After locating the line with "The width and height of the screenshot is (1052, 592)." in the entries below, output it and each following line up to and including the line with "This screenshot has height=502, width=502.", exactly and without pictures.
□ □ □ □
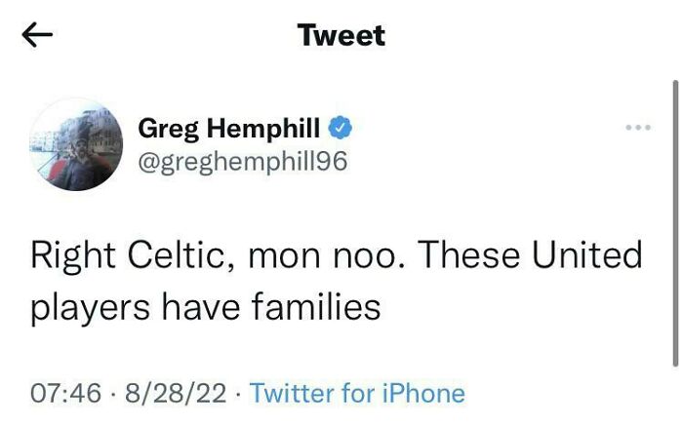The height and width of the screenshot is (426, 683).
Task: Click the word "have" in the tweet
Action: click(193, 308)
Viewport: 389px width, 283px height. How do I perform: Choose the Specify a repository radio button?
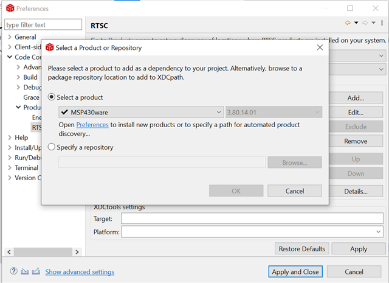(52, 147)
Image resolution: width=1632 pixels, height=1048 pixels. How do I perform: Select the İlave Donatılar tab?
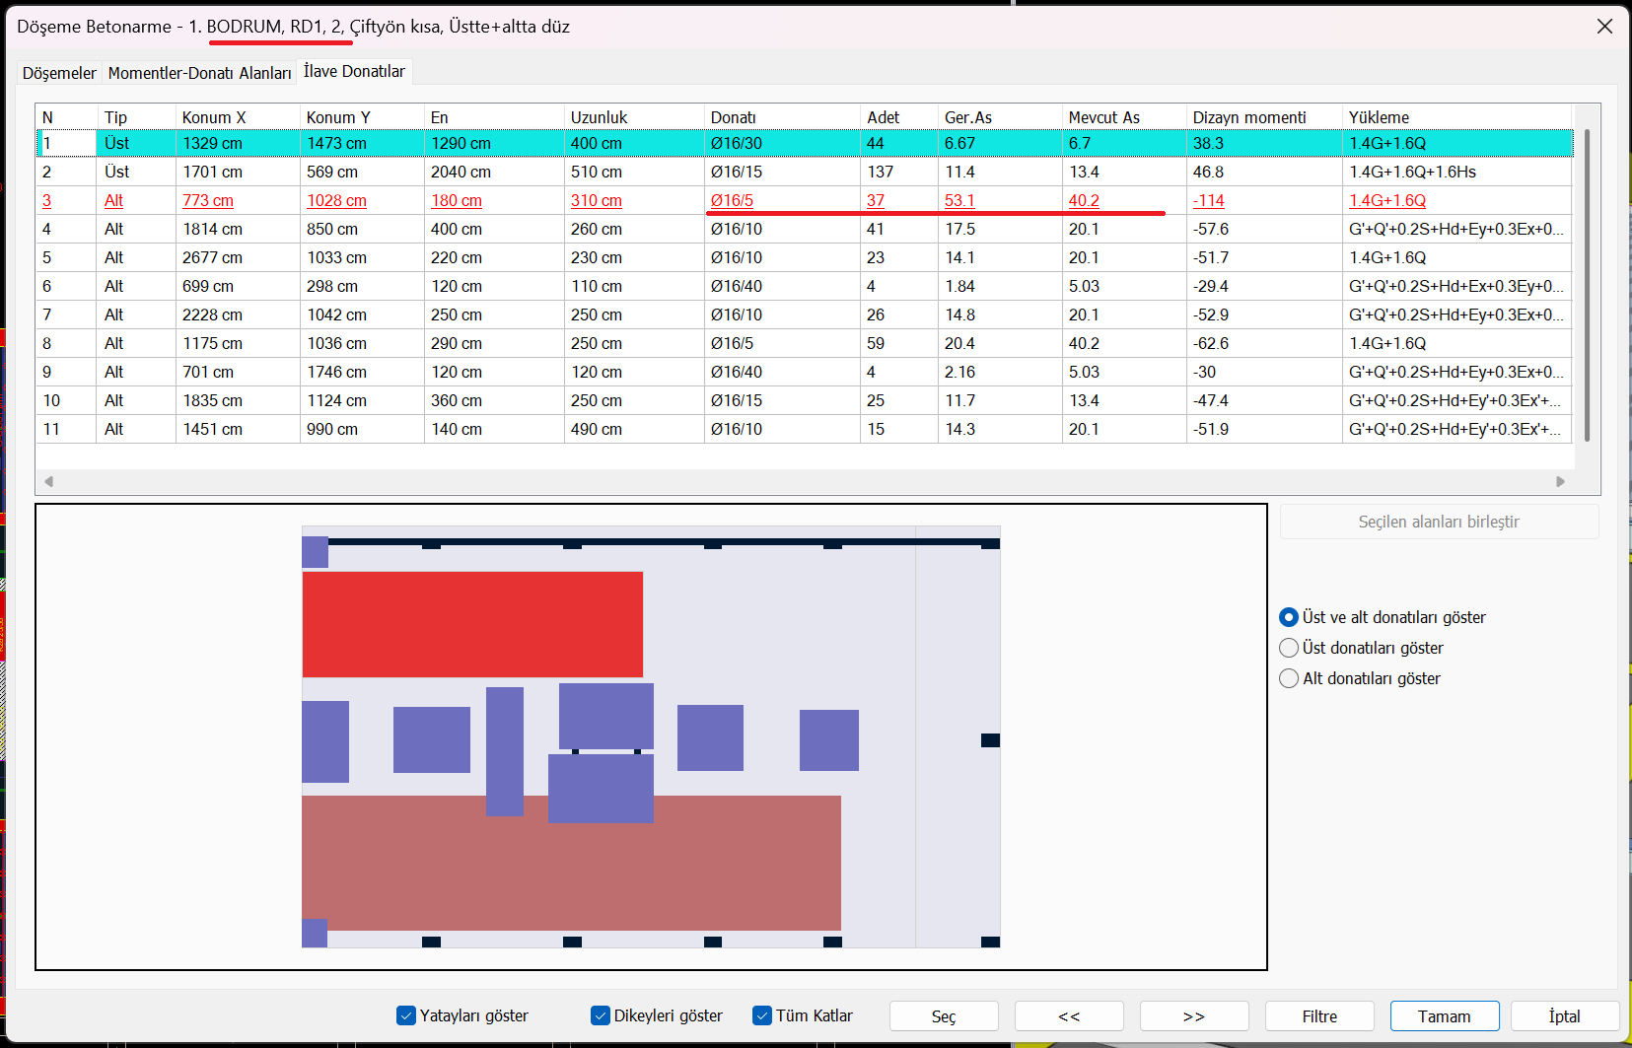(354, 71)
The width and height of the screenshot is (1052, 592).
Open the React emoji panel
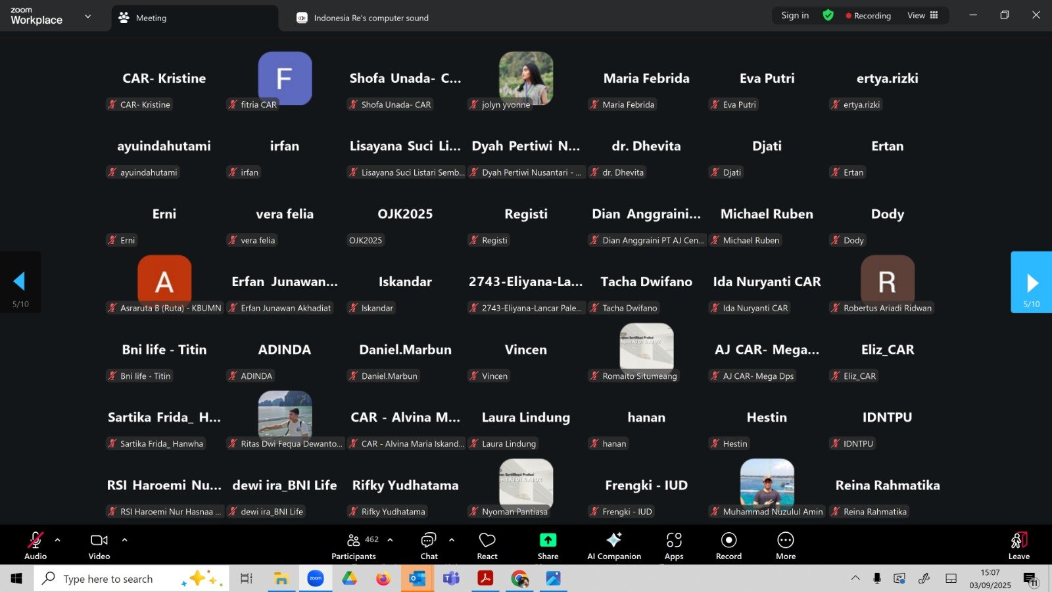coord(487,545)

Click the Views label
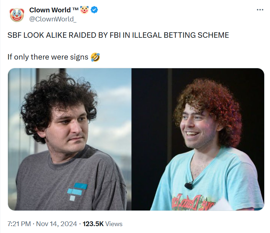[114, 224]
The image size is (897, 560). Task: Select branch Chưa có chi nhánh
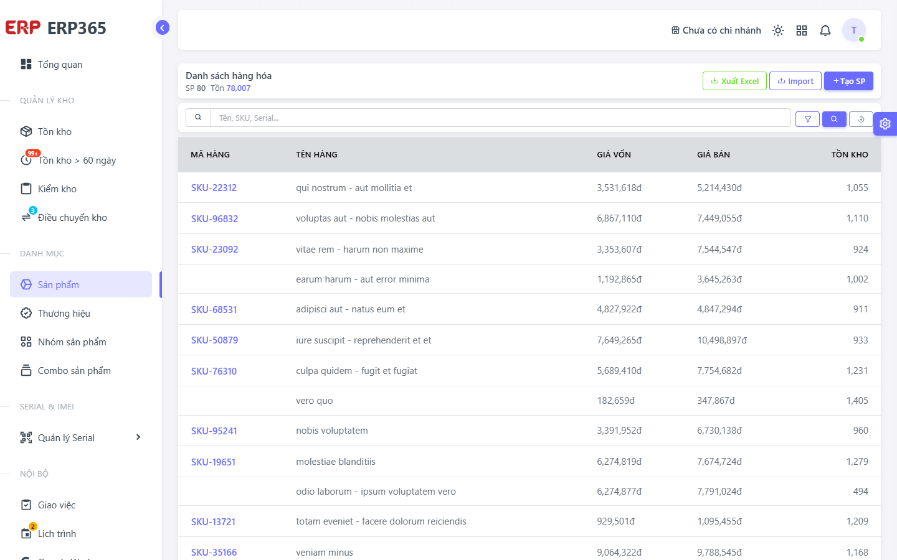716,30
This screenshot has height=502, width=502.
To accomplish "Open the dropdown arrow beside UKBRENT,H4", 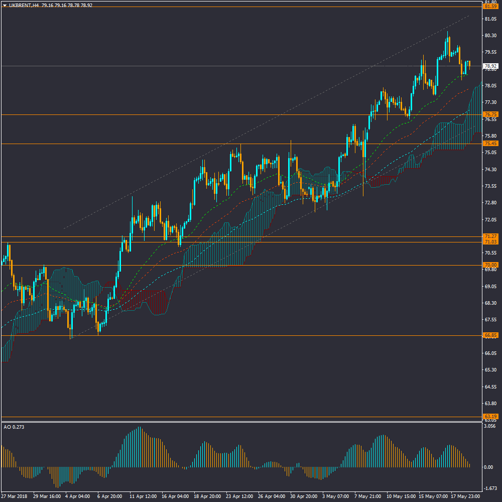I will tap(5, 5).
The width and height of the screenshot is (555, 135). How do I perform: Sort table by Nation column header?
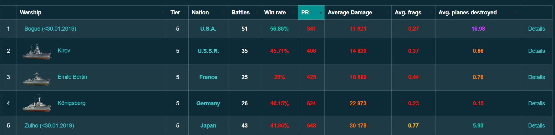(x=200, y=13)

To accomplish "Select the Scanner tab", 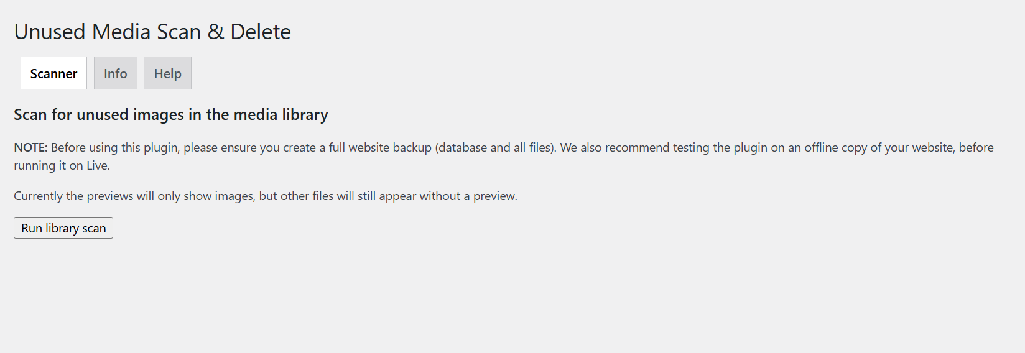I will pos(53,73).
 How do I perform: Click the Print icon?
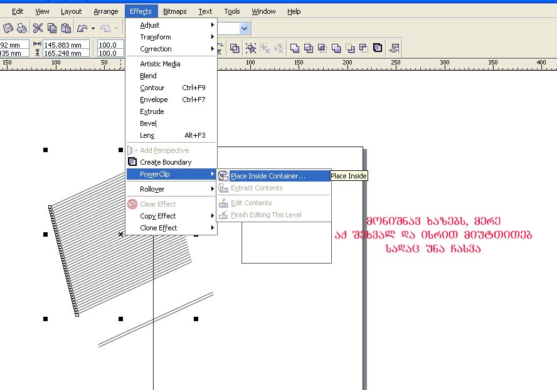(22, 28)
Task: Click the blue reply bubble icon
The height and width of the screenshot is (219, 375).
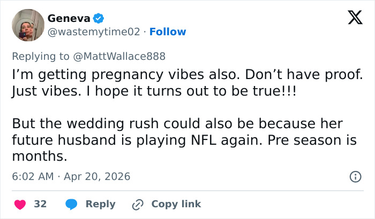Action: click(71, 204)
□ □ □ □
_Expected output_.
The width and height of the screenshot is (1052, 592).
Open the React emoji panel
coord(487,545)

Click the Views label
[114, 224]
The image size is (897, 560). Task: Select branch Chưa có chi nhánh
716,30
This screenshot has height=502, width=502.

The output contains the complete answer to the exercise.